Convert the data below into a JSON list of strings, one string per line, leaving out blank lines.

::: Source data

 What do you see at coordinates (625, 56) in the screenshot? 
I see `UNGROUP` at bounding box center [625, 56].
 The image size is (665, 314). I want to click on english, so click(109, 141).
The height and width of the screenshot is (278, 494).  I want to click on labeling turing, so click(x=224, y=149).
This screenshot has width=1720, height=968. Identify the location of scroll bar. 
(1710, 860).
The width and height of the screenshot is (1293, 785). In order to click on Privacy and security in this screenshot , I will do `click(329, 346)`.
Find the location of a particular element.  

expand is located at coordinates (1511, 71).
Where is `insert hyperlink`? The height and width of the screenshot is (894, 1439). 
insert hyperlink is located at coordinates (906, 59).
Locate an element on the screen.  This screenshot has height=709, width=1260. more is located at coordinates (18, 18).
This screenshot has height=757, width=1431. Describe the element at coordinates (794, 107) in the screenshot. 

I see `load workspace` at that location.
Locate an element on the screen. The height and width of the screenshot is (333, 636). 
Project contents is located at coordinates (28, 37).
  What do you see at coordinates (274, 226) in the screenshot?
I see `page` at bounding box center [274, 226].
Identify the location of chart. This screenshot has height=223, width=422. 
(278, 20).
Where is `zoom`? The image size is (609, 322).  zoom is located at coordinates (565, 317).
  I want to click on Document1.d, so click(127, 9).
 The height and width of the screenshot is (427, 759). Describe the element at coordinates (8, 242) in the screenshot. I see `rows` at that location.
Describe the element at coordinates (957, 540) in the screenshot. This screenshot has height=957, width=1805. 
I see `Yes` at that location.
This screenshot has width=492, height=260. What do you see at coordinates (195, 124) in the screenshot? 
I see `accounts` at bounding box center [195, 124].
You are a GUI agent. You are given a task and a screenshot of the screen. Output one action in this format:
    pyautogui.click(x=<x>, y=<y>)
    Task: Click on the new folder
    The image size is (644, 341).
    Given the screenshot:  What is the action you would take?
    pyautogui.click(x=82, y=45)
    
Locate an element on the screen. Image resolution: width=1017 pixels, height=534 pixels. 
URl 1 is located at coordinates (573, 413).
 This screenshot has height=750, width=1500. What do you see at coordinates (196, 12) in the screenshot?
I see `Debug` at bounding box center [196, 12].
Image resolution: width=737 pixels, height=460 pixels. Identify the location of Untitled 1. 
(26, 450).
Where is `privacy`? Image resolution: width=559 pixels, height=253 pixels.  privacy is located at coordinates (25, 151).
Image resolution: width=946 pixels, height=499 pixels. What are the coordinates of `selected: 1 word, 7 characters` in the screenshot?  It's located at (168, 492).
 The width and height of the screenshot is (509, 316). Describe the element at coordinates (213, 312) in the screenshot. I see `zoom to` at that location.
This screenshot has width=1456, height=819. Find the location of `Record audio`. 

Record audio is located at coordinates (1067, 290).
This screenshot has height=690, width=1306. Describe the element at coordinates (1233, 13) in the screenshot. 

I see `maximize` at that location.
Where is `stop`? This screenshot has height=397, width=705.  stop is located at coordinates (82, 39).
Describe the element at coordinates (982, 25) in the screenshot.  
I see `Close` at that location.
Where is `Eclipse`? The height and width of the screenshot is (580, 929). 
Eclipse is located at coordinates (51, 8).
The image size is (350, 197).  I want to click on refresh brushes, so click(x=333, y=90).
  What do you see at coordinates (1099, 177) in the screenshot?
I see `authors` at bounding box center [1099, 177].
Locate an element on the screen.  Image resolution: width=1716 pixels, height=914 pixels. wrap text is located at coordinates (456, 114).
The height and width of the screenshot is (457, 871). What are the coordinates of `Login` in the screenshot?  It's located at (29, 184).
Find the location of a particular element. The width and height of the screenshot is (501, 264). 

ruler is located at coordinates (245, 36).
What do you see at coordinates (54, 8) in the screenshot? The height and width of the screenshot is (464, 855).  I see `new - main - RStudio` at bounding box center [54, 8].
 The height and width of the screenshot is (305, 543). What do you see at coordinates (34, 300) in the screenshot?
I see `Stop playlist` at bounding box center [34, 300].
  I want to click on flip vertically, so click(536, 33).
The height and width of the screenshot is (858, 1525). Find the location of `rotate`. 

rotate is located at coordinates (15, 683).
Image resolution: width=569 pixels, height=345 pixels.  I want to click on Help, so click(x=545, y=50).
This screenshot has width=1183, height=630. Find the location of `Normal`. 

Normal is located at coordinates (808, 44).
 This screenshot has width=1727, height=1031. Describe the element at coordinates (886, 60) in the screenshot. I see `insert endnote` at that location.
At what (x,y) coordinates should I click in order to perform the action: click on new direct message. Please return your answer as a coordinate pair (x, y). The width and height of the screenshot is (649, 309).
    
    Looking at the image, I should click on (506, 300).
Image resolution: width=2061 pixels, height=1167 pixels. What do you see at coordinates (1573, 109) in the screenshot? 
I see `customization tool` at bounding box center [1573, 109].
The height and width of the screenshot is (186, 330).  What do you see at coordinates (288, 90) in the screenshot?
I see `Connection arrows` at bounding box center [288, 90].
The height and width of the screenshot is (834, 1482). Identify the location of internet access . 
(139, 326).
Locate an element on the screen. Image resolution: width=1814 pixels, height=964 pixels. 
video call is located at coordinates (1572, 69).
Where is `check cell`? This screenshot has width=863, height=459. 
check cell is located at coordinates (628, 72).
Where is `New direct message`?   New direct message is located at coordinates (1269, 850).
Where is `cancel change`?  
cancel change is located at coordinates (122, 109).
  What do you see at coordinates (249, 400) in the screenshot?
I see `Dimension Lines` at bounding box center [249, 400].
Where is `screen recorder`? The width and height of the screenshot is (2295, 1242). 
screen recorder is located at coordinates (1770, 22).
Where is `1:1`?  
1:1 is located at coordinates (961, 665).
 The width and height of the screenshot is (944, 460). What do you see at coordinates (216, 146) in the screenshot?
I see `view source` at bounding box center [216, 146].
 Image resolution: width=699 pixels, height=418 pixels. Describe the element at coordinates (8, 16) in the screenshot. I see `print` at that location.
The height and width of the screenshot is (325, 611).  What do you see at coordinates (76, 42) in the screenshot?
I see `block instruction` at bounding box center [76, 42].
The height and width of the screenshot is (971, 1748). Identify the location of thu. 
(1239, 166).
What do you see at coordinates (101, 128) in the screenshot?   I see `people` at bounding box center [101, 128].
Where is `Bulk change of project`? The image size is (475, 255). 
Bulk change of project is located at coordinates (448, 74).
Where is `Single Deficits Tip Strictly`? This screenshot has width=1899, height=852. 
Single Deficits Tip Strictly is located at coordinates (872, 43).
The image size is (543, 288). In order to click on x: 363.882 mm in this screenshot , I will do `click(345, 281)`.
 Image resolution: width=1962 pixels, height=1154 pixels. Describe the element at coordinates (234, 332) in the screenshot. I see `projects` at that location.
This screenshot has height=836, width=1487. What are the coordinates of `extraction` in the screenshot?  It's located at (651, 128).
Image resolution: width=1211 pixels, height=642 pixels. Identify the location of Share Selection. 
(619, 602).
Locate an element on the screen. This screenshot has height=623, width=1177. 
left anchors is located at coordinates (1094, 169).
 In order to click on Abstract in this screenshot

::::::

The reply:
[
  " What do you see at coordinates (625, 56) in the screenshot? ",
  "I see `UNGROUP` at bounding box center [625, 56].",
  " The image size is (665, 314). I want to click on english, so click(109, 141).",
  "The height and width of the screenshot is (278, 494).  I want to click on labeling turing, so click(x=224, y=149).",
  "This screenshot has width=1720, height=968. Identify the location of scroll bar. ",
  "(1710, 860).",
  "The width and height of the screenshot is (1293, 785). In order to click on Privacy and security in this screenshot , I will do `click(329, 346)`.",
  "Find the location of a particular element.  ",
  "expand is located at coordinates (1511, 71).",
  "Where is `insert hyperlink`? The height and width of the screenshot is (894, 1439). ",
  "insert hyperlink is located at coordinates (906, 59).",
  "Locate an element on the screen.  This screenshot has height=709, width=1260. more is located at coordinates (18, 18).",
  "This screenshot has height=757, width=1431. Describe the element at coordinates (794, 107) in the screenshot. ",
  "I see `load workspace` at that location.",
  "Locate an element on the screen. The height and width of the screenshot is (333, 636). ",
  "Project contents is located at coordinates (28, 37).",
  "  What do you see at coordinates (274, 226) in the screenshot?",
  "I see `page` at bounding box center [274, 226].",
  "Identify the location of chart. This screenshot has height=223, width=422. ",
  "(278, 20).",
  "Where is `zoom`? The image size is (609, 322).  zoom is located at coordinates (565, 317).",
  "  I want to click on Document1.d, so click(127, 9).",
  " The height and width of the screenshot is (427, 759). Describe the element at coordinates (8, 242) in the screenshot. I see `rows` at that location.",
  "Describe the element at coordinates (957, 540) in the screenshot. This screenshot has height=957, width=1805. ",
  "I see `Yes` at that location.",
  "This screenshot has width=492, height=260. What do you see at coordinates (195, 124) in the screenshot? ",
  "I see `accounts` at bounding box center [195, 124].",
  "You are a GUI agent. You are given a task and a screenshot of the screen. Output one action in this format:",
  "    pyautogui.click(x=<x>, y=<y>)",
  "    Task: Click on the new folder",
  "    The image size is (644, 341).",
  "    Given the screenshot:  What is the action you would take?",
  "    pyautogui.click(x=82, y=45)",
  "Locate an element on the screen. Image resolution: width=1017 pixels, height=534 pixels. ",
  "URl 1 is located at coordinates (573, 413).",
  " This screenshot has height=750, width=1500. What do you see at coordinates (196, 12) in the screenshot?",
  "I see `Debug` at bounding box center [196, 12].",
  "Image resolution: width=737 pixels, height=460 pixels. Identify the location of Untitled 1. ",
  "(26, 450).",
  "Where is `privacy`? Image resolution: width=559 pixels, height=253 pixels.  privacy is located at coordinates (25, 151).",
  "Image resolution: width=946 pixels, height=499 pixels. What are the coordinates of `selected: 1 word, 7 characters` in the screenshot?  It's located at (168, 492).",
  " The width and height of the screenshot is (509, 316). Describe the element at coordinates (213, 312) in the screenshot. I see `zoom to` at that location.",
  "This screenshot has width=1456, height=819. Find the location of `Record audio`. ",
  "Record audio is located at coordinates (1067, 290).",
  "This screenshot has height=690, width=1306. Describe the element at coordinates (1233, 13) in the screenshot. ",
  "I see `maximize` at that location.",
  "Where is `stop`? This screenshot has height=397, width=705.  stop is located at coordinates (82, 39).",
  "Describe the element at coordinates (982, 25) in the screenshot.  ",
  "I see `Close` at that location.",
  "Where is `Eclipse`? The height and width of the screenshot is (580, 929). ",
  "Eclipse is located at coordinates (51, 8).",
  "The image size is (350, 197).  I want to click on refresh brushes, so click(x=333, y=90).",
  "  What do you see at coordinates (1099, 177) in the screenshot?",
  "I see `authors` at bounding box center [1099, 177].",
  "Locate an element on the screen.  Image resolution: width=1716 pixels, height=914 pixels. wrap text is located at coordinates (456, 114).",
  "The height and width of the screenshot is (457, 871). What are the coordinates of `Login` in the screenshot?  It's located at (29, 184).",
  "Find the location of a particular element. The width and height of the screenshot is (501, 264). ",
  "ruler is located at coordinates (245, 36).",
  "What do you see at coordinates (54, 8) in the screenshot? The height and width of the screenshot is (464, 855).  I see `new - main - RStudio` at bounding box center [54, 8].",
  " The height and width of the screenshot is (305, 543). What do you see at coordinates (34, 300) in the screenshot?",
  "I see `Stop playlist` at bounding box center [34, 300].",
  "  I want to click on flip vertically, so click(536, 33).",
  "The height and width of the screenshot is (858, 1525). Find the location of `rotate`. ",
  "rotate is located at coordinates (15, 683).",
  "Image resolution: width=569 pixels, height=345 pixels.  I want to click on Help, so click(x=545, y=50).",
  "This screenshot has width=1183, height=630. Find the location of `Normal`. ",
  "Normal is located at coordinates (808, 44).",
  " This screenshot has width=1727, height=1031. Describe the element at coordinates (886, 60) in the screenshot. I see `insert endnote` at that location.",
  "At what (x,y) coordinates should I click in order to perform the action: click on new direct message. Please return your answer as a coordinate pair (x, y). The width and height of the screenshot is (649, 309).",
  "    Looking at the image, I should click on (506, 300).",
  "Image resolution: width=2061 pixels, height=1167 pixels. What do you see at coordinates (1573, 109) in the screenshot? ",
  "I see `customization tool` at bounding box center [1573, 109].",
  "The height and width of the screenshot is (186, 330).  What do you see at coordinates (288, 90) in the screenshot?",
  "I see `Connection arrows` at bounding box center [288, 90].",
  "The height and width of the screenshot is (834, 1482). Identify the location of internet access . ",
  "(139, 326).",
  "Locate an element on the screen. Image resolution: width=1814 pixels, height=964 pixels. ",
  "video call is located at coordinates (1572, 69).",
  "Where is `check cell`? This screenshot has width=863, height=459. ",
  "check cell is located at coordinates (628, 72).",
  "Where is `New direct message`?   New direct message is located at coordinates (1269, 850).",
  "Where is `cancel change`?  ",
  "cancel change is located at coordinates (122, 109).",
  "  What do you see at coordinates (249, 400) in the screenshot?",
  "I see `Dimension Lines` at bounding box center [249, 400].",
  "Where is `screen recorder`? The width and height of the screenshot is (2295, 1242). ",
  "screen recorder is located at coordinates (1770, 22).",
  "Where is `1:1`?  ",
  "1:1 is located at coordinates (961, 665).",
  " The width and height of the screenshot is (944, 460). What do you see at coordinates (216, 146) in the screenshot?",
  "I see `view source` at bounding box center [216, 146].",
  " Image resolution: width=699 pixels, height=418 pixels. Describe the element at coordinates (8, 16) in the screenshot. I see `print` at that location.",
  "The height and width of the screenshot is (325, 611).  What do you see at coordinates (76, 42) in the screenshot?",
  "I see `block instruction` at bounding box center [76, 42].",
  "The height and width of the screenshot is (971, 1748). Identify the location of thu. ",
  "(1239, 166).",
  "What do you see at coordinates (101, 128) in the screenshot?   I see `people` at bounding box center [101, 128].",
  "Where is `Bulk change of project`? The image size is (475, 255). ",
  "Bulk change of project is located at coordinates (448, 74).",
  "Where is `Single Deficits Tip Strictly`? This screenshot has width=1899, height=852. ",
  "Single Deficits Tip Strictly is located at coordinates (872, 43).",
  "The image size is (543, 288). In order to click on x: 363.882 mm in this screenshot , I will do `click(345, 281)`.",
  " Image resolution: width=1962 pixels, height=1154 pixels. Describe the element at coordinates (234, 332) in the screenshot. I see `projects` at that location.",
  "This screenshot has height=836, width=1487. What are the coordinates of `extraction` in the screenshot?  It's located at (651, 128).",
  "Image resolution: width=1211 pixels, height=642 pixels. Identify the location of Share Selection. ",
  "(619, 602).",
  "Locate an element on the screen. This screenshot has height=623, width=1177. ",
  "left anchors is located at coordinates (1094, 169).",
  " In order to click on Abstract in this screenshot"
]